Some common considerations:

• Profitability: Lifetime client value should never exclusively be the criterion to determine which client relationships should end, but it should always be a top consideration for any organization that needs to pay its team a competitive wage and earn a respectable profit.

• Value and vision alignment: The mission and values should be integrated into client evaluation criteria. If diversity, equity and inclusion (DEI) is a critical initiative for a firm, then give it prominent consideration when determining the fit and future of each client.

• Capacity and expertise: Team member skills and experience shift continually over time. Evaluate whether the services each client needs match your team’s current skill set.

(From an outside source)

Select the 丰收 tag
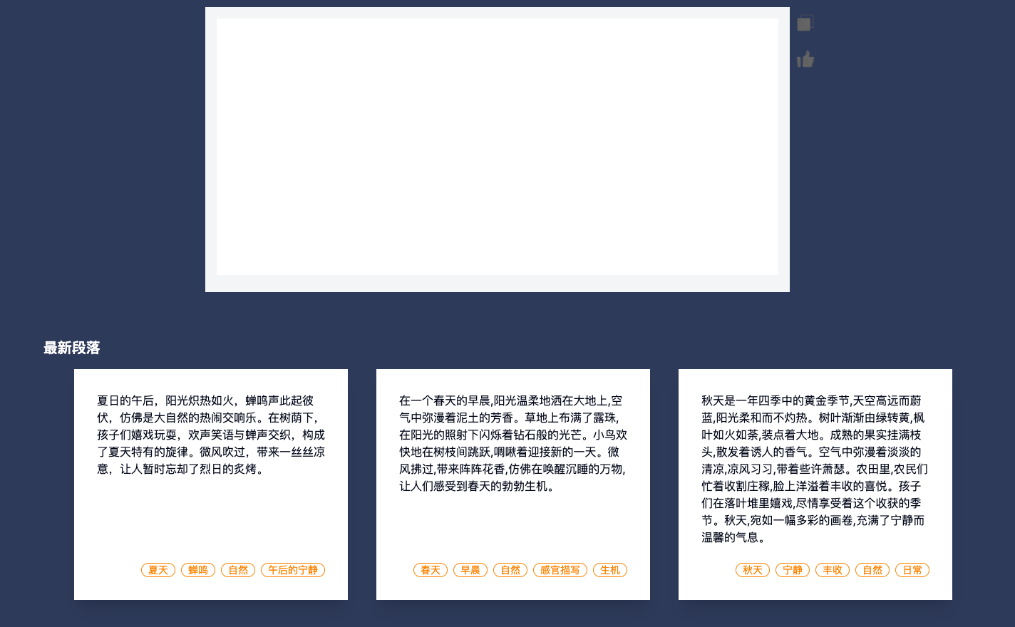Viewport: 1015px width, 627px height. tap(833, 570)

If there is a mismatch of expertise with client requirements, it’s a good indicator the client may benefit by working with another firm.

Protecting Talent

Today’s talent shortages give marketers an even greater awareness of the need to attract and retain top professionals. The dual responsibility marketers have for attracting clients and talent to the firm provides a unique perspective that is valued during the process of refining a firm’s clients.

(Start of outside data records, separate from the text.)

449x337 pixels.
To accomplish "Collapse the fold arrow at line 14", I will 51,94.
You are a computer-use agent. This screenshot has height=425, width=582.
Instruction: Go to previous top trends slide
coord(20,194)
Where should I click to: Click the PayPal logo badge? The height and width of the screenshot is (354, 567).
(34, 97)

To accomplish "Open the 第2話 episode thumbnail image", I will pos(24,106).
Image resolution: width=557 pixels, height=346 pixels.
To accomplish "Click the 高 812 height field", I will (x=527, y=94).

Katie Tolin, president of CPA Growth Guides in Canton, Ohio, advises her clients to ask their staff who they don’t want to work with.

“Accounting firms aren’t finding new talent, and the cost of retaining current talent has continued to rise,” Tolin said. “Firms can’t expect to attract and retain people if they still expect 80-hour workweeks. Reducing client volume and giving employees a voice in determining which clients remain is a powerful message that can position firms favorably in both recruiting and retention.”

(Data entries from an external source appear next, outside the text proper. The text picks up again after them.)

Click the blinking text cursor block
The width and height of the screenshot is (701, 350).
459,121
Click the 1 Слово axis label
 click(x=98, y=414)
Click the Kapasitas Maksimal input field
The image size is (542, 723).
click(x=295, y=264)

Tolin also counsels clients to gain consensus on firm direction to ensure current clients and future prospects support the firm’s mission. Nailing down the motivation to prune clients is key. Year-round work can alleviate a bottleneck but ultimately, some clients will not be an ideal fit for a firm.

“If managing the congestion of busy season is the primary issue, giving clients the option of either being released or going on extension can address the problem,” Tolin said.

Messaging Matters

Accountants and business advisors are no strangers to navigating sensitive topics. Whether imparting unexpected audit results or coaxing a young startup to formalize its accounting procedures, care and planning go into each conversation. Despite the finesse it takes to manage these situations, firm principals often need guidance of their own when breaking up with a client.

Tolin is an advocate of including marketing as part of the client pruning process. Communicating the severance of the relationship to the client must be conveyed in a clear, confident manner with no room for misinterpretation. Marketers can develop speaking points for partners to ensure consistent messaging during these sometimes difficult conversations, regardless of a partner’s personal style.

Johns shared an example of when carefully crafted messaging helped save a relationship. One of Rea’s former partners was snared — along with his mother — into the group of 1040 clients who needed to be pruned. The messaging Rea used to convey its decision helped to smooth that transition.

After expressing how the firm appreciated their business over the years, they briefly described how Rea needed to put their staff above all else and made the difficult decision to preserve its team by reducing their client volume.

Care After Pruning

After a purge, firms should intentionally curate a client base that aligns with its strategic goals and firm culture. Firms can use the evaluation criteria they created to determine which clients to prune to identify preferred client profiles, then use that criteria to assess referrals and pursue clients who align with those criteria.

Marketers can help ensure clients who are removed aren’t replaced with others with a similar profile. This is also a great time for firms to examine how they manage client relationships to ensure they are set up to succeed from the beginning.

Marketers play a key role in helping firms align personas, profiles and practices toward attracting more desirable clients and providing them with exceptional service. Better clients, not necessarily more clients, will reward firms with stronger growth and a happier workforce in the long run.